-- EXERCISE SET --
• A. Answer these questions about the Jefferson Lab Science Series announcement:
(i) What topic does the Nov. 23 speaker examine?
(ii) At which university does Kristine Larsen teach?
(iii) Which three works does the tour of astronomical lore cover?
• B. Extend the Jefferson Lab Science Series announcement with new text that picks up after its final sentence.

:: DOCUMENT EXTRACT ::

Oct. 4 event features discussion of the astronomical allusions of Tolkien's Middle-earth; Nov. 23 speaker examines food toxins & how to avoid them
Kristine Larsen, professor of astronomy and physics from Central Connecticut State University, will discuss the astronomy of J.R.R. Tolkien's Middle-earth at Jefferson Lab's first Fall 2004 Science Series event. The presentation will begin at 7 p.m. in the CEBAF Center auditorium on Monday, Oct. 4.
Larsen's presentation, "Moon Runes, The Light of Earendil, and Durin's Crown: The Astronomy of Middle-earth" will delve into J.R.R. Tolkien's imaginary world and the many detailed astronomical allusions he presents in his stories. Some obviously correspond to objects in the real night sky, while others have puzzled Tolkien scholars and enthusiasts for decades. Join Larsen and the audience on a tour through the astronomical lore of "The Hobbit," "The Lord of the Rings," and "The Silmarillion." Pointy ears and furry feet are welcome, but, as a security precaution, all magic rings must be left at the door.

:::
:: EXCERPTED DATA ::

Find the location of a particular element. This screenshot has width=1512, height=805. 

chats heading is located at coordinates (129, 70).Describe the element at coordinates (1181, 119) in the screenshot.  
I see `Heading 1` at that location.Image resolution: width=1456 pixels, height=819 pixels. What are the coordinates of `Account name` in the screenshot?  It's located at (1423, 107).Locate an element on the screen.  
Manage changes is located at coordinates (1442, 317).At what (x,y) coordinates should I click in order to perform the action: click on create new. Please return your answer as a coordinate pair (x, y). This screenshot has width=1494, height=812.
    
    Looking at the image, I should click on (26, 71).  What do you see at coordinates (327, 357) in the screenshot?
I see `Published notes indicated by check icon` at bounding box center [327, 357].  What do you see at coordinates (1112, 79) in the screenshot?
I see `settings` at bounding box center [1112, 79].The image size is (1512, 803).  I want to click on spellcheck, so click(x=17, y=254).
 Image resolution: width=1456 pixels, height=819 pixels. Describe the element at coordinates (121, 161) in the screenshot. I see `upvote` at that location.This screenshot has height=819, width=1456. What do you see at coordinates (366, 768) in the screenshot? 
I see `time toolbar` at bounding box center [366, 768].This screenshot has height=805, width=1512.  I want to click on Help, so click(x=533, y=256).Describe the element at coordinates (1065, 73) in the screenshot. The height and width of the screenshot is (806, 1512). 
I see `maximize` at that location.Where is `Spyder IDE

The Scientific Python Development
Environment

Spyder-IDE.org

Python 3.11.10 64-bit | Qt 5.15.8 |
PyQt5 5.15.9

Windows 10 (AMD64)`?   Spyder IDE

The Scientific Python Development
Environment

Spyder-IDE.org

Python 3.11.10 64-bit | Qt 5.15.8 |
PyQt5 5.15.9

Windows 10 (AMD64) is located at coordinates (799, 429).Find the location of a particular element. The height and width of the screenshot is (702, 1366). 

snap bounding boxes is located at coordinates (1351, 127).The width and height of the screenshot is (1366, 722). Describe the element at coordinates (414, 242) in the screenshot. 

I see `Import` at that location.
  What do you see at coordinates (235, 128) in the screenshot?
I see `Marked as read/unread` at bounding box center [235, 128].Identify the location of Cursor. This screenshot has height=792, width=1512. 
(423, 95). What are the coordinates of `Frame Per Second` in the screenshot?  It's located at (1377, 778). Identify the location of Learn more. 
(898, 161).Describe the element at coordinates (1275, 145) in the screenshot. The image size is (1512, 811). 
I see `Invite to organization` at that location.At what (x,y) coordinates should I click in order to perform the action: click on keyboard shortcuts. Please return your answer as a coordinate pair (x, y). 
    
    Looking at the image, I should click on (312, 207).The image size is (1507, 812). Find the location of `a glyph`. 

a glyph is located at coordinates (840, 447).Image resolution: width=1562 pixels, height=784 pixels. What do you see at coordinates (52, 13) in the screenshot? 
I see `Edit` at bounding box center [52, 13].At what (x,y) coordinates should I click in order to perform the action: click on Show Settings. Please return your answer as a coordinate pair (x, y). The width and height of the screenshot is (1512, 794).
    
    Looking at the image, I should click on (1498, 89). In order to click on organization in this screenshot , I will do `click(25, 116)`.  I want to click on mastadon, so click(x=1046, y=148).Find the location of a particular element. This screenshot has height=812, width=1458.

:::

-- RESPONSES FOR EACH TASK --
• A.
(i) Food toxins and how to avoid them.
(ii) Central Connecticut State University.
(iii) "The Hobbit," "The Lord of the Rings," and "The Silmarillion."

• B.
Then on Tuesday, Nov. 23 - just before Thanksgiving - join Kristen Kulp, cancer research scientist with the Biology and Biotechnology Research Program at Lawrence Livermore National Laboratory as she discusses "What's for Dinner? Avoiding Toxins Lurking in Your Food." She will perform on-the-spot demonstrations to illustrate methods used to detect food toxins. Kulp will also describe quick and easy cooking techniques that the audience can use to reduce their exposure to harmful compounds.
The presentations begin at 7 p.m. in Jefferson Lab's CEBAF Center auditorium, located at 12000 Jefferson Ave., Newport News. The programs are free and open to anyone interested in learning more about science; they last about one hour and include a question and answer period at the end. For security purposes during Science Series events, enter at Jefferson Lab's main entrance (Onnes Dr.). Everyone over 16 is asked to carry a photo ID and security guards may perform ID and vehicle checks. For more information, visit the science series page.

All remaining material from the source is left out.